You have reached your destination, the car informs her, and she finds a space at the side of the road behind a battered old Land Rover to pull up and park, picking up the sheet of paper from the passenger seat. Gwaelod Cottage is the first line of the address written there, and Lexa peers at the low building opposite to see if she can see a sign there, but the rain’s now too hard to see with water flowing down the window. She can tell there’s a light on there, and decides she might as well ask for directions there if she’s managed to come to the wrong place.
She exits the car quickly, checking up and down the road for cars before dashing across it. There’s a low metal gate set in a stone wall, a short pathway leading to the cottage’s front door beyond it. She pushes at it, but discovers it’s latched, then when she finds the mechanism, it’s creaking and sticky, grinding on the stone as she pushes it open, not noticing that the front door has opened and someone has come outside.
Lexa’s soaked by the rain now and as the gate finally swings clear, she moves towards the cottage, remembering the promise of shelter under the archway over the door.

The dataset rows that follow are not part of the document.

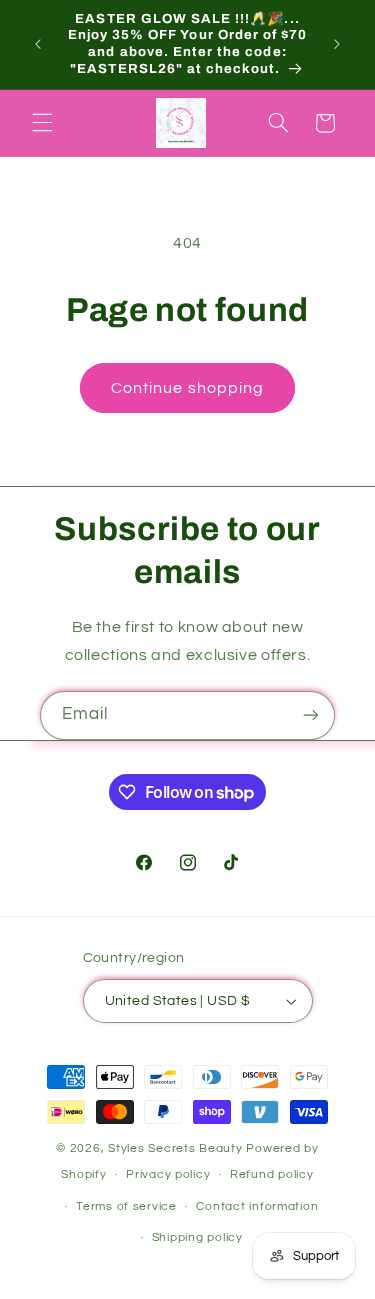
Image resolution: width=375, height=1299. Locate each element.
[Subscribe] (311, 715)
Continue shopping (187, 388)
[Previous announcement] (38, 44)
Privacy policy (168, 1174)
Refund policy (272, 1174)
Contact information (257, 1206)
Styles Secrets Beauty (177, 1148)
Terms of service (126, 1206)
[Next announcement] (337, 44)
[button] (42, 123)
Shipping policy (197, 1237)
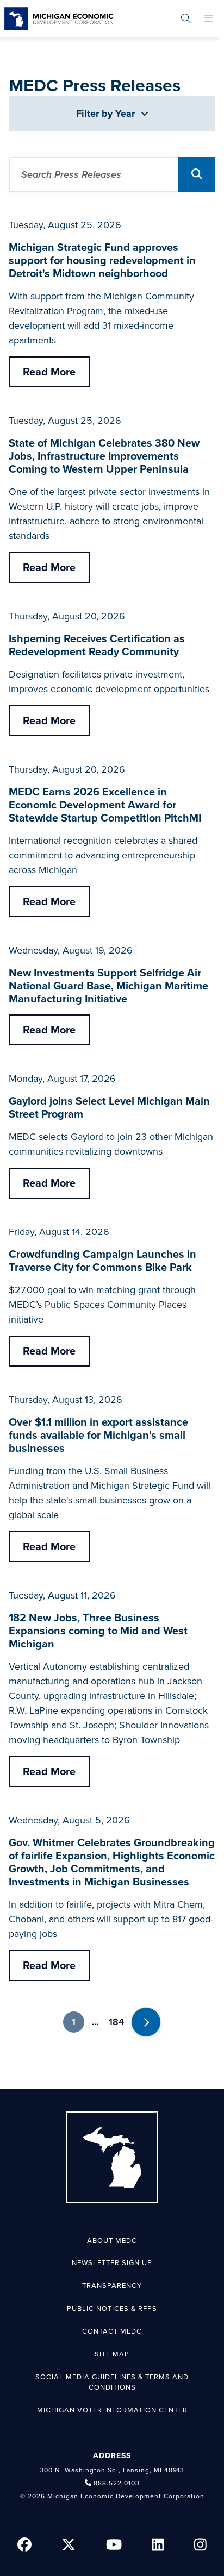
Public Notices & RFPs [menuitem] (112, 2308)
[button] (196, 174)
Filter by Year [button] (107, 114)
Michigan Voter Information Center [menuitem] (112, 2410)
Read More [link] (49, 372)
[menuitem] (185, 18)
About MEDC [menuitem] (112, 2240)
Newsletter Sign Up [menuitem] (112, 2263)
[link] (58, 18)
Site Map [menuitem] (112, 2354)
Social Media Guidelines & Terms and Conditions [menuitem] (112, 2382)
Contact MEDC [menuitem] (112, 2331)
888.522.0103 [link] (117, 2483)
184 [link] (116, 2022)
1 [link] (74, 2022)
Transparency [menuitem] (112, 2286)
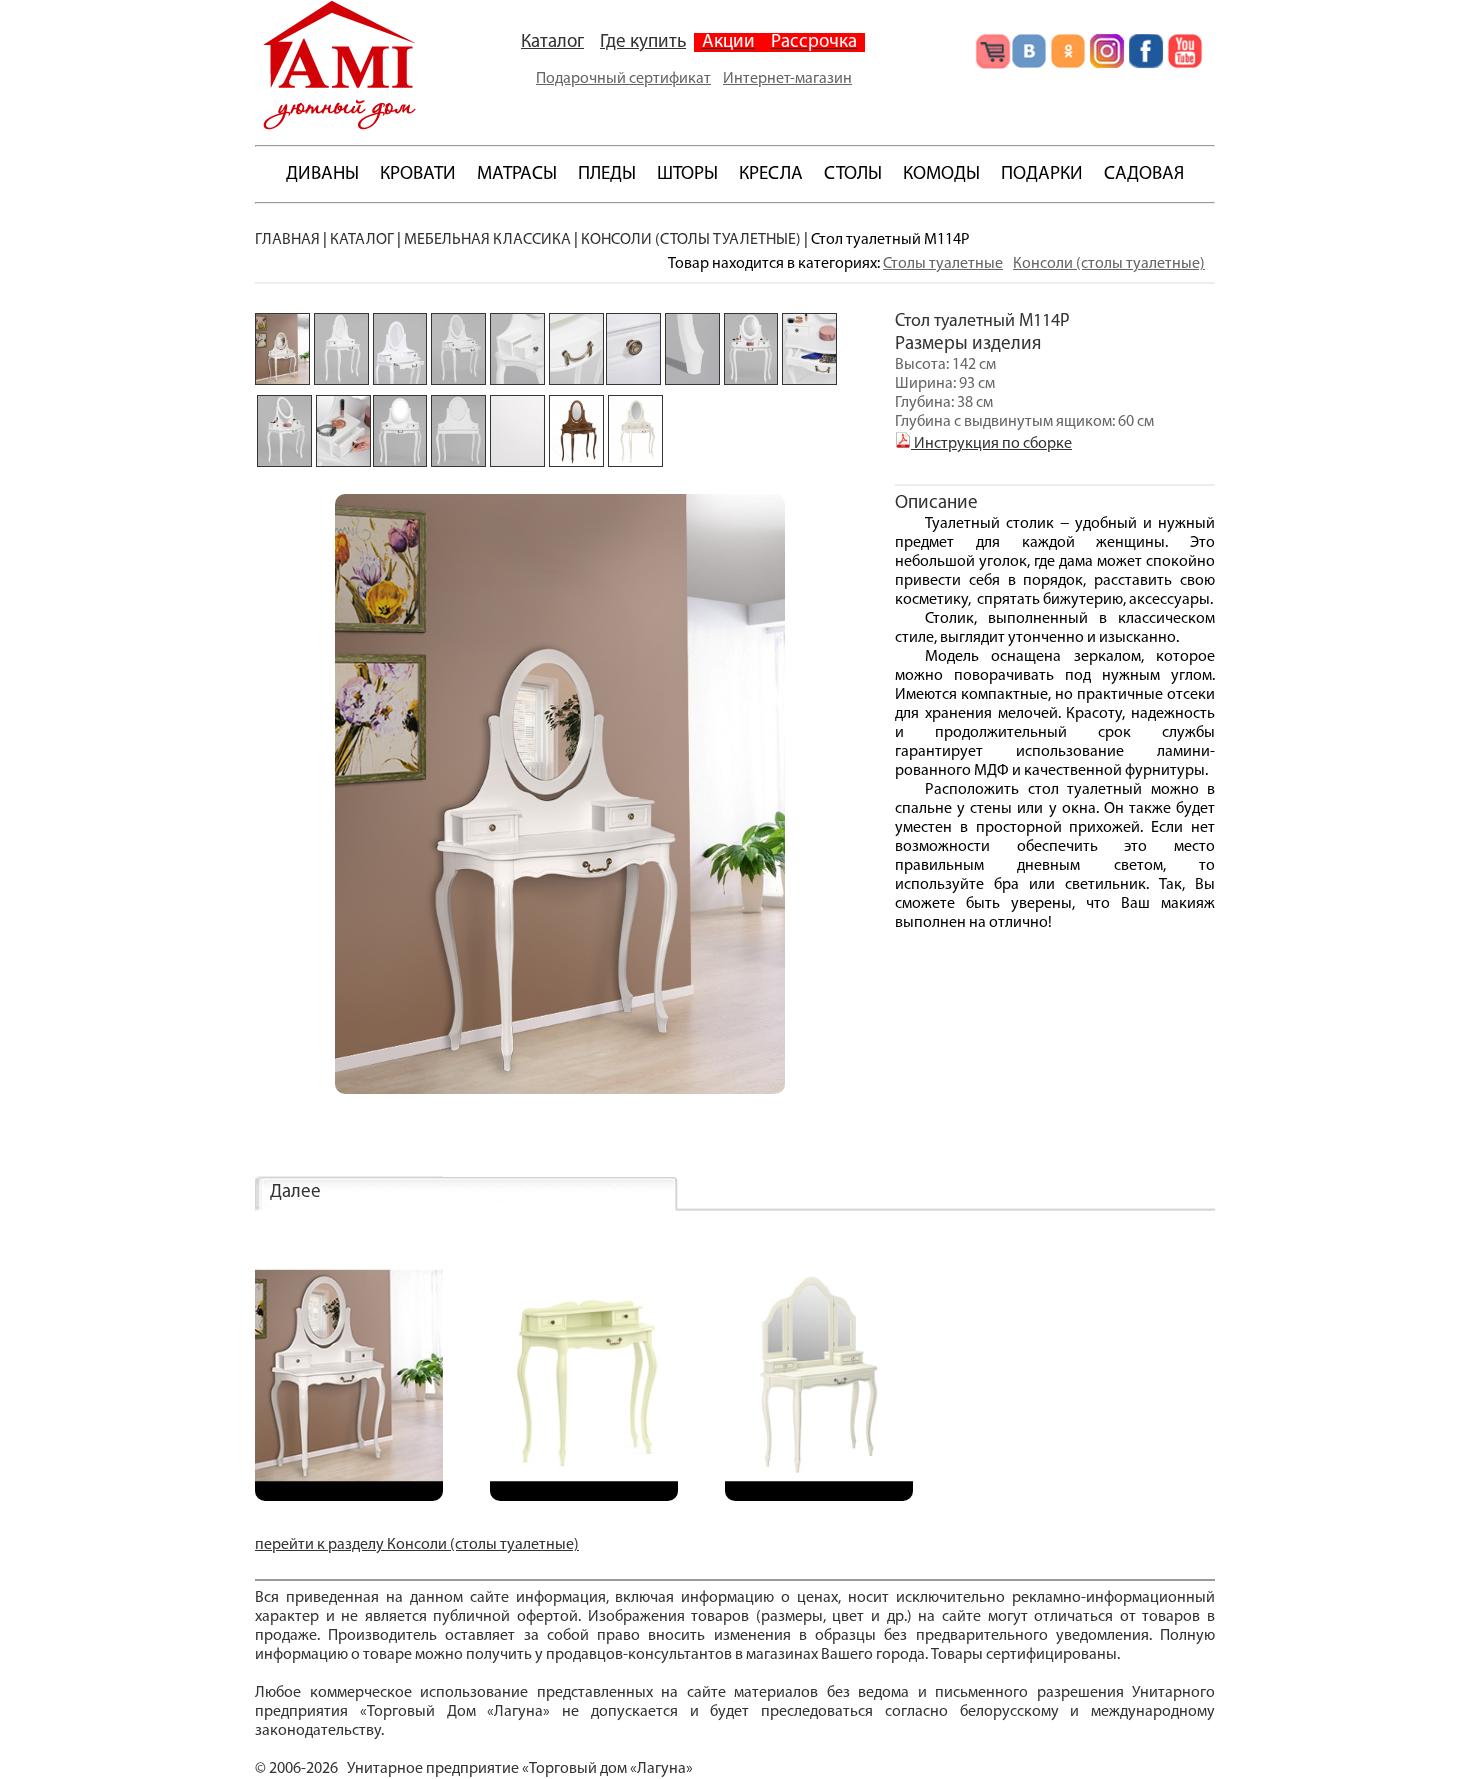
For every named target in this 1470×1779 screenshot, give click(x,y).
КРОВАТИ (418, 174)
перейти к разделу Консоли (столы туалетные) (417, 1545)
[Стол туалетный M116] (819, 1497)
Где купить (643, 42)
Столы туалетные (943, 264)
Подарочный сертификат (623, 79)
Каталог (552, 42)
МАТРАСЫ (517, 174)
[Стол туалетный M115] (584, 1497)
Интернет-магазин (787, 79)
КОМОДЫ (941, 174)
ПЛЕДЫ (607, 174)
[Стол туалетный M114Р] (349, 1497)
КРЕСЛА (771, 174)
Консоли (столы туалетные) (1109, 264)
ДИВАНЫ (322, 174)
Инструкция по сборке (991, 444)
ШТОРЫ (687, 174)
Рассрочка (814, 42)
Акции (728, 42)
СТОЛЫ (853, 174)
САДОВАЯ (1144, 174)
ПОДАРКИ (1042, 174)
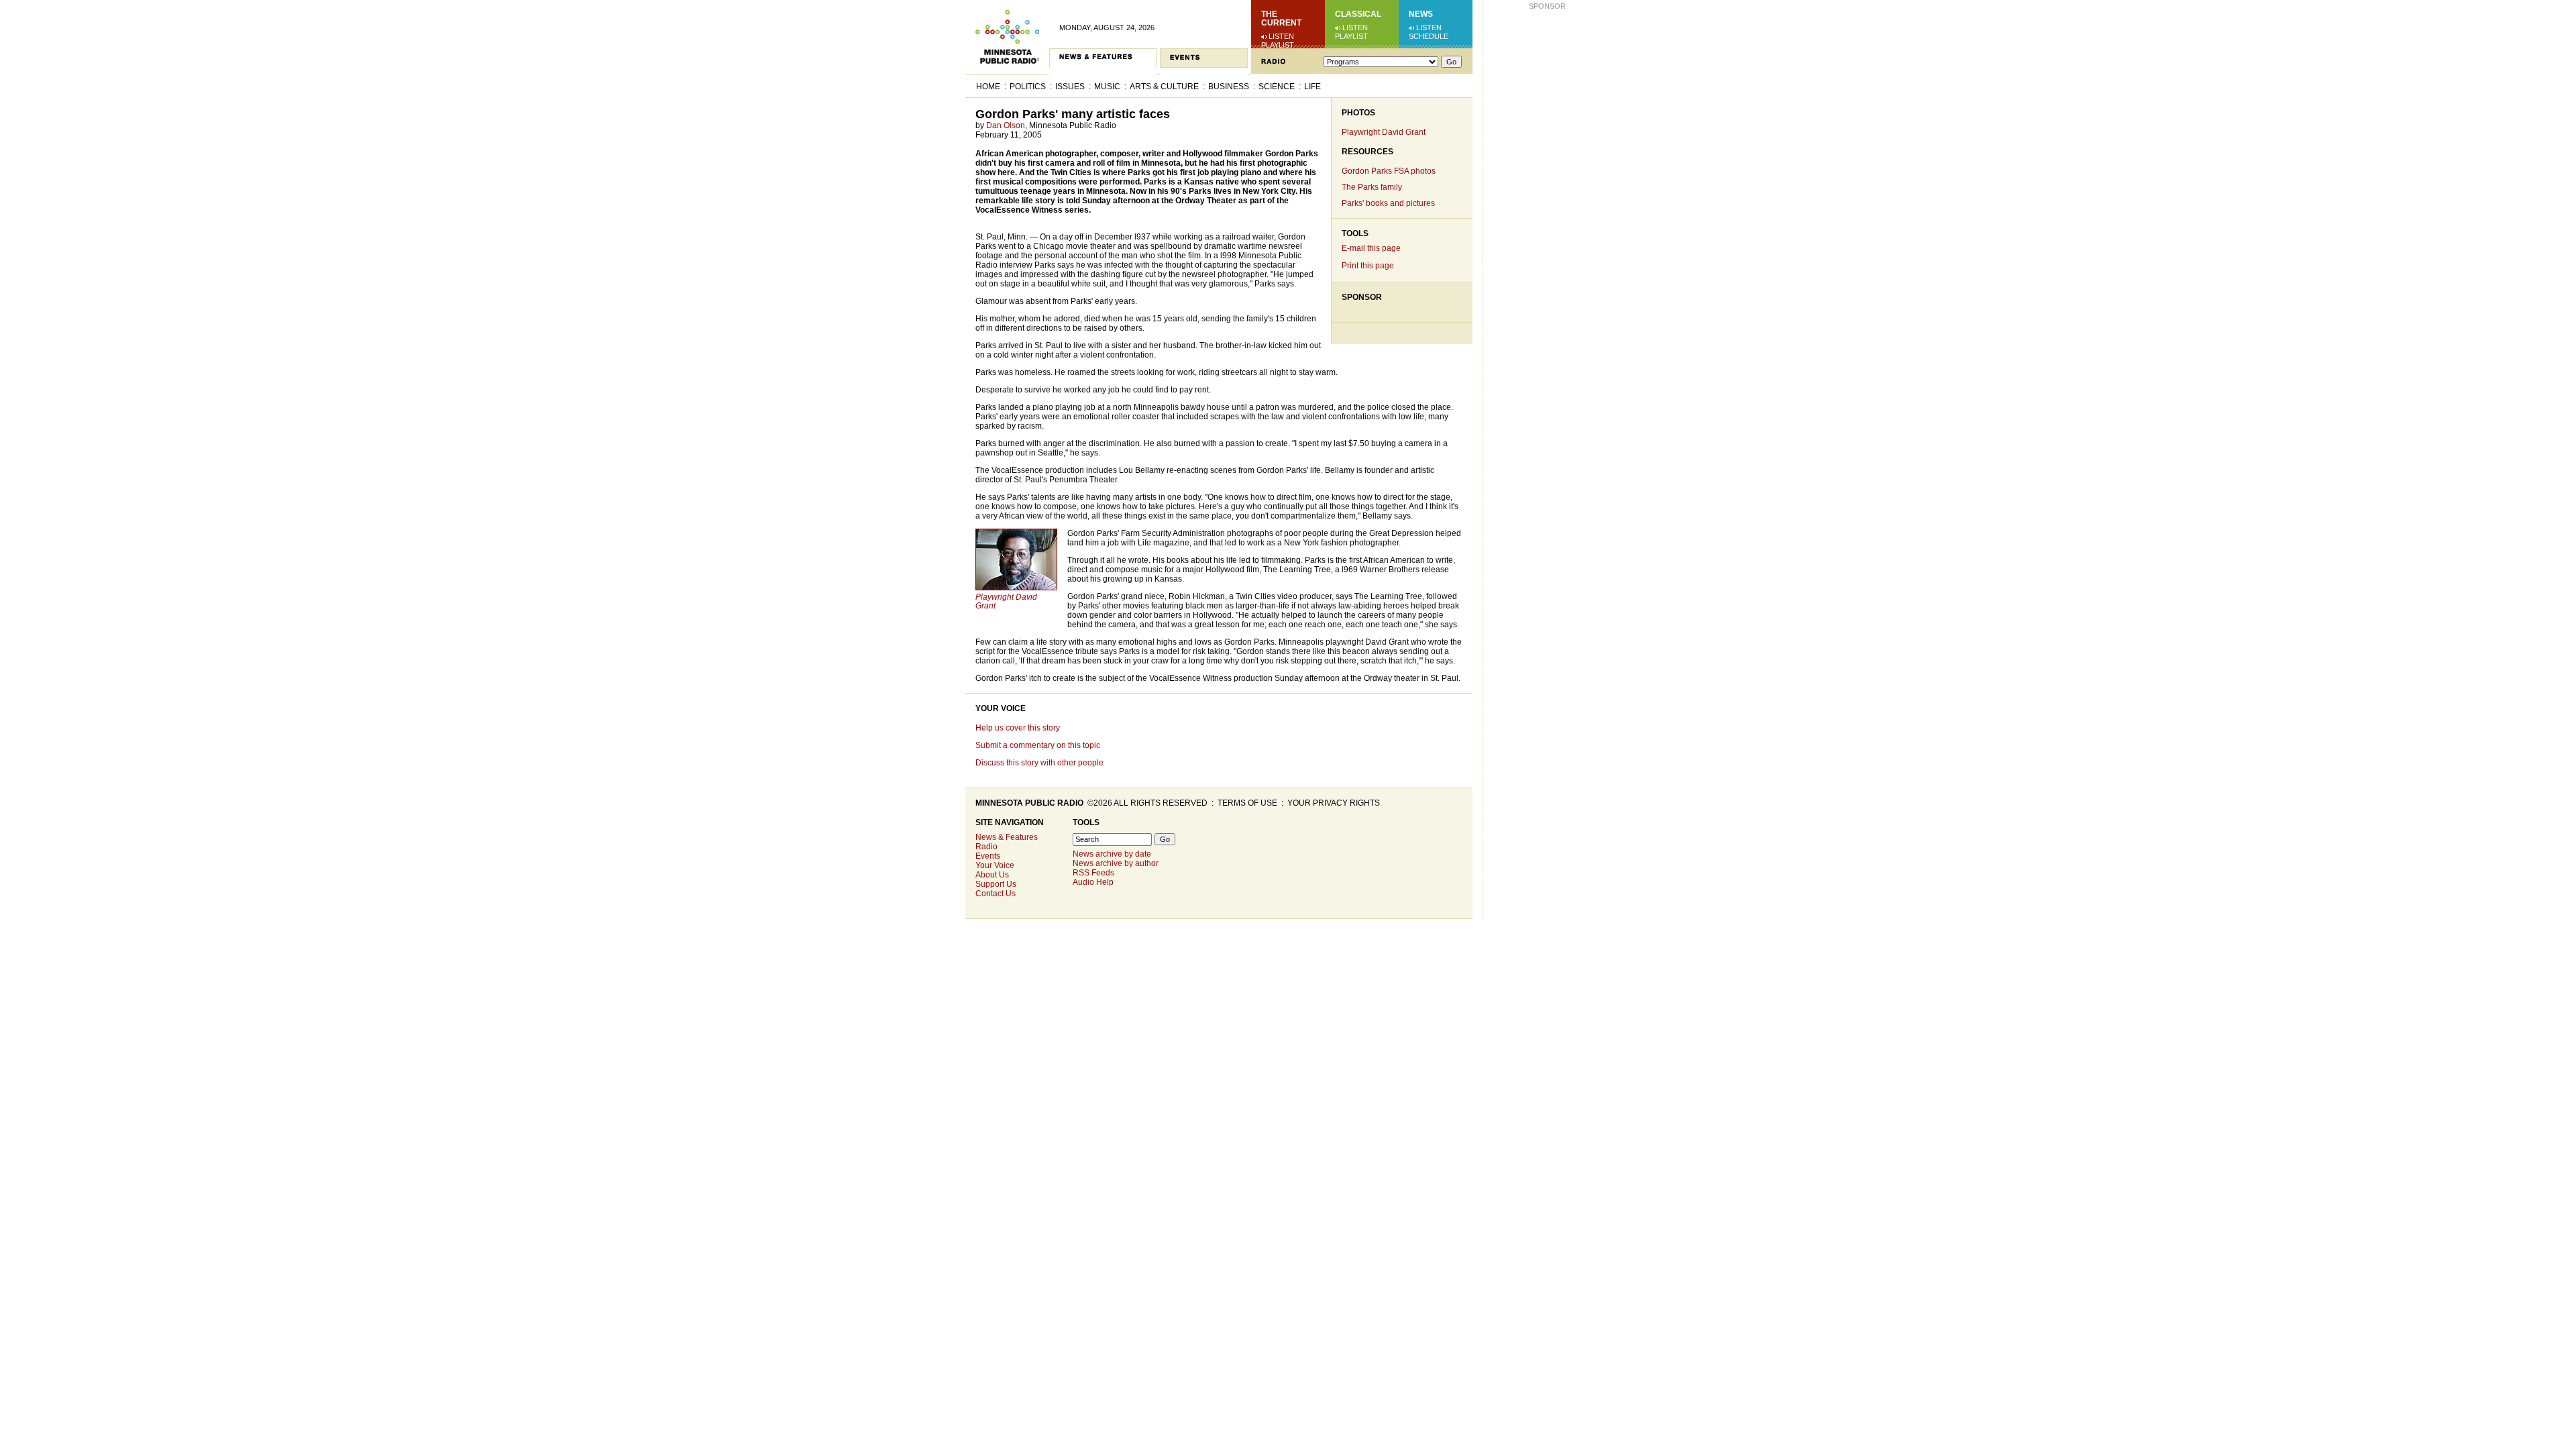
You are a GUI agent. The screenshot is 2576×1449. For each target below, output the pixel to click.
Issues (1070, 86)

She’s twisted round, not expecting the situation to have changed, that there’d be someone coming out from the cottage to help her with the gate, their approach muffled by the rain and the creaking of the gate. Lexa walks right into her, both of them slipping on the wet path, flailing and grasping at each other but only succeeding in a combined loss of balance, falling onto a soft and rather wet patch of grass that fills the space between the wall and the building.
She lies there for a moment, winded and catching her bearings, the other figure pushing herself up to her feet then leaning down to offer a muddy hand.
“Hi Lexa.” She says, and Lexa sees Clarke Griffin for the first time in six years.